ABSTRACT

In France, the use of essential oils to treat bacterial infections is common, with approximately 40% of cystic fibrosis patients regularly using these natural products to control infections caused by Pseudomonas aeruginosa often in combination with their antibiotic treatments. Previous research has demonstrated that prolonged exposure of P. aeruginosa PA14 to cinnamaldehyde (CNA), the main component of cinnamon essential oil, can select for mutants resistant to β-lactams through overproduction of the MexAB- OprM efflux pump, some of which are also hypersusceptible to aminoglycosides and colistin.
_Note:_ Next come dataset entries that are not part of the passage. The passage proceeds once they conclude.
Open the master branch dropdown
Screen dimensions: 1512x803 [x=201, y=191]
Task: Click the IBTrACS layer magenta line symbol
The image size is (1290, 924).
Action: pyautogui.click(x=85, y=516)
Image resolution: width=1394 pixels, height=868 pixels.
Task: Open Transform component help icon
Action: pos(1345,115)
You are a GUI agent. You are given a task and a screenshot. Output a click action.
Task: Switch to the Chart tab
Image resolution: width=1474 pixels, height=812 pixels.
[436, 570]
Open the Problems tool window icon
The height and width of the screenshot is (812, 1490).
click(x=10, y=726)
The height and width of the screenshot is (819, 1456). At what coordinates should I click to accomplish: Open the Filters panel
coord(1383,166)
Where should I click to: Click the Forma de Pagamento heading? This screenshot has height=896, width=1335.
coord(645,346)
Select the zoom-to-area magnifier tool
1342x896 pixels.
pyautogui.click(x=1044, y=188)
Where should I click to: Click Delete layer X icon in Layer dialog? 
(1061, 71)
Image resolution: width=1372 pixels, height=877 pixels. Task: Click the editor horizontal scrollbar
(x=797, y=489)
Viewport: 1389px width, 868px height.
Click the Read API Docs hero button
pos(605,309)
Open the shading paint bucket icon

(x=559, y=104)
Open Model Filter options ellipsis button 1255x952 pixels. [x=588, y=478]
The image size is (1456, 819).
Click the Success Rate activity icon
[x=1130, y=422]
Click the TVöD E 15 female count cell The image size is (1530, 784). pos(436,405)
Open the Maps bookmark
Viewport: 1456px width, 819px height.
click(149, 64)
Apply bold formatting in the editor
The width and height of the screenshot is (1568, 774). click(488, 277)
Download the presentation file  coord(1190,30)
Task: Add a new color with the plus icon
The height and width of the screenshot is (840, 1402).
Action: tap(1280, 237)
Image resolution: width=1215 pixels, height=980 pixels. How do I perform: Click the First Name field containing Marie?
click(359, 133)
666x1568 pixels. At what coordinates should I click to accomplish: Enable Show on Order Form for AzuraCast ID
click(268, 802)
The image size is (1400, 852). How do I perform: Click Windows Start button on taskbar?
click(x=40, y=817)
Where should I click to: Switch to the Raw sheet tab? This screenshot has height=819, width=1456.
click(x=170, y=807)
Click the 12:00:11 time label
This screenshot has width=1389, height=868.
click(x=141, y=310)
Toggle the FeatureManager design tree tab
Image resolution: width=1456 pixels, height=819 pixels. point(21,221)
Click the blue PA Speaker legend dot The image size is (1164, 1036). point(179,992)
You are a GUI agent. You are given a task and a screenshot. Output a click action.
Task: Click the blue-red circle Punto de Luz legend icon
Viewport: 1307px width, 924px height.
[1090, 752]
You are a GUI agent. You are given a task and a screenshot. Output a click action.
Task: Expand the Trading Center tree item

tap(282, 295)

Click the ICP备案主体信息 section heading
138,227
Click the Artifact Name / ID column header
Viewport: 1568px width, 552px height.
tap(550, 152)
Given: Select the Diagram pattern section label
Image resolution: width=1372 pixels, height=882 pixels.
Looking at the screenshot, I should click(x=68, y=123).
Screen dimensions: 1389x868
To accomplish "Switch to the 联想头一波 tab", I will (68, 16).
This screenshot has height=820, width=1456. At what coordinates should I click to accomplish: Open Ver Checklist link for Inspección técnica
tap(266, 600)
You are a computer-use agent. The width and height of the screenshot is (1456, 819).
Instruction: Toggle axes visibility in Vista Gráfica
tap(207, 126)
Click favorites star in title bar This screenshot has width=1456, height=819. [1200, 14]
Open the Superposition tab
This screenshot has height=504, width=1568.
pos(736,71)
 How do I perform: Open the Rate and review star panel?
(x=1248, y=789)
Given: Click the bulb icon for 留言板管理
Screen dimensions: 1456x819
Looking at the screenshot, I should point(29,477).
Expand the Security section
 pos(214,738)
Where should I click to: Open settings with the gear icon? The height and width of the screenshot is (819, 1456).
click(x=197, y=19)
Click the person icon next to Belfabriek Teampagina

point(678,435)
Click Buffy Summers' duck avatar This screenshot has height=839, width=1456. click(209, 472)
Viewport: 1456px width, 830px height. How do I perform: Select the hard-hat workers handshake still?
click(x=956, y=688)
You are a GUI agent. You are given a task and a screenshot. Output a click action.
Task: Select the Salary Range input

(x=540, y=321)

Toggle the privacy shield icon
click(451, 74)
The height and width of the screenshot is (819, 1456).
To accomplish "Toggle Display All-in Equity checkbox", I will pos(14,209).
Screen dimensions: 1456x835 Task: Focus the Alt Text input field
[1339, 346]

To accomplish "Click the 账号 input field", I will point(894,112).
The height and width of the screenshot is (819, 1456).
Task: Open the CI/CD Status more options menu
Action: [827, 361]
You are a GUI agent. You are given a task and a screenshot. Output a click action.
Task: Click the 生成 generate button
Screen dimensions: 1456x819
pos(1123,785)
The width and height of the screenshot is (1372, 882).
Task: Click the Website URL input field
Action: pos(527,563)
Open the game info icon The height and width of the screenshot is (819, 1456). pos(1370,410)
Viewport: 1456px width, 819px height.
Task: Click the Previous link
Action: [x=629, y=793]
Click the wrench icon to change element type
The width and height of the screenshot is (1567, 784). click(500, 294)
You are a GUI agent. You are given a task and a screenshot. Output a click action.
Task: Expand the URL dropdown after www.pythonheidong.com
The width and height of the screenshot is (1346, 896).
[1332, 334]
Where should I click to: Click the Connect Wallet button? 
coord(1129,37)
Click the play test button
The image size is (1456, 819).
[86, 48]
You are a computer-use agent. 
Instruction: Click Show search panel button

We showed here that this hypersusceptibility is not due to an efflux defect, as the deletion of MexXY(OprM)—the specific efflux pump for aminoglycosides—still results in decreased minimum inhibitory concentrations of aminoglycosides. Genome sequencing of hypersusceptible mutants revealed mutations in the ATP synthase operon or its promoter (atpIBEFHAGDC). Surprisingly, although mutations in the atp operon reduced bacterial growth and ATP production, they are not uncommon in clinical strains. We found that ATP synthase alterations modified the respiratory chain and led to inner membrane hyperpolarization, likely enhancing positively charged antibiotic (aminogly­cosides and colistin) uptake and susceptibility to these molecules. In addition, the modified respiratory chain increased the proton motive force, allowing the overpro­duction of the MexAB-OpM efflux pump, which protects bacteria from CNA and from the clinically relevant β-lactam antibiotics. Altogether, these results indicate a trade-off between CNA resistance and aminoglycoside/colistin susceptibility, a reaction that may question the survival of P. aeruginosa in the lung of CF patients possibly submitted to these therapeutic molecules.